As per JP 4-02, medical units must have a basic CBRN mass casualty plan that can be modified to meet varying situations, and each medical facility must be able to establish its own patient decontamination site. The vast majority of biothreat exposures would be able to be managed by standard DoD triage algorithms. However, medical units could consider layering on use of a sepsis screening tool (qSOFA or NEWS2), in the setting of a bioincident. See Appendix H for details of both scoring methods. 

Once the initial PROTECT tasks have been implemented and the casualty is stabilized, a detailed clinical assessment needs to occur as operational conditions allow (UNDERSTAND). It is critical to obtain an accurate chief complaint, history of the present illness with symptom attributes/progression, exposure history, past medical history, review of systems, and conduct a detailed physical exam (see Appendix G). Once this assessment is complete, providers should utilize syndromic characterization to generate a differential diagnosis. Understanding common endemic diseases in the area of operations and available diagnostics will also help reach a leading diagnosis. In addition, always inquire about other unit members who may be ill. 

Appendix A provides potentially diagnostic clinical clues (PDCs) in an algorithmic format to help narrow the differential diagnosis when epidemiologic clues are absent, and specific laboratory diagnostic tests are pending or unavailable. It is important to regularly reassess as the clinical picture may evolve and suggest an alternate diagnosis or confirm the initial leading diagnosis. It is also important to obtain technical reach-back early and as needed (Table 9). See JTS Telemedicine in the Deployed Setting, 19 Sep 2023 CPG50 for additional information for technical reach-back guidance.

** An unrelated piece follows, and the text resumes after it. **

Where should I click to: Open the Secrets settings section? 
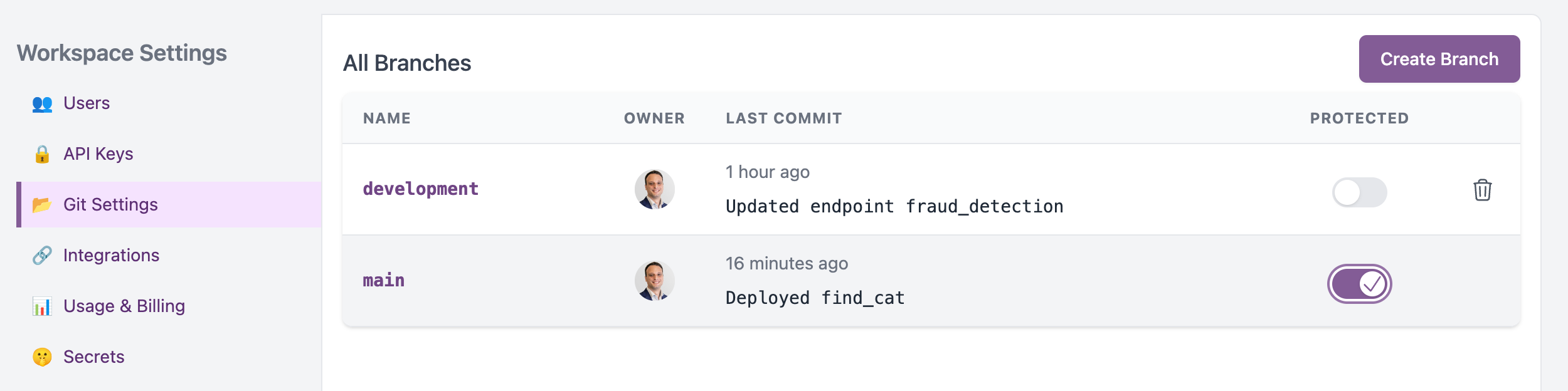(94, 357)
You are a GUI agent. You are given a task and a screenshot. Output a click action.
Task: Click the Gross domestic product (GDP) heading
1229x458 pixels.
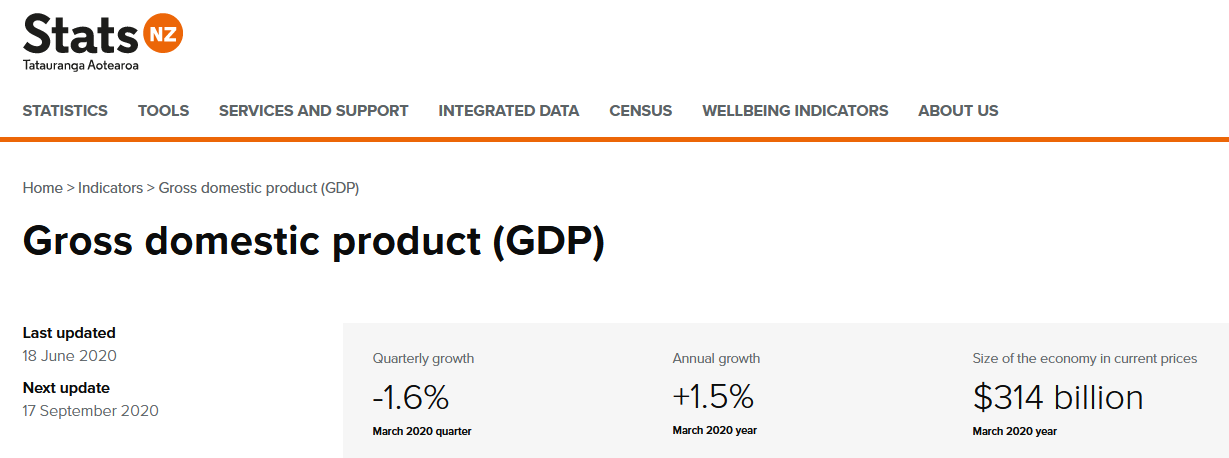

Broad-spectrum empiric antimicrobial treatment should begin promptly based on the clinical scenario (MITIGATE) and should not be delayed pending confirmatory diagnostics. The early administration of appropriate antimicrobials is one of the most effective interventions to reduce mortality in patients with sepsis. Note that improved clinical outcomes from early, appropriate use of antimicrobials is not only limited to antibiotics for bacterial infections, but also applies to systemic viral51-53 fungal,54 and parasitic55 infections. Keep in mind, that in a bioweapon context, standard treatments may not work due to engineered resistance of pathogens. In addition, proper supportive care is extremely important to improve outcomes. Follow the latest Surviving Sepsis Guidelines/resources56 and the JTS Sepsis Management in Prolonged Field Care CPG.57 Specific pre-exposure prophylaxis (PrEP), post-exposure prophylaxis (PEP), and treatment recommendations for select biothreats are detailed in Appendix G with links to additional resources.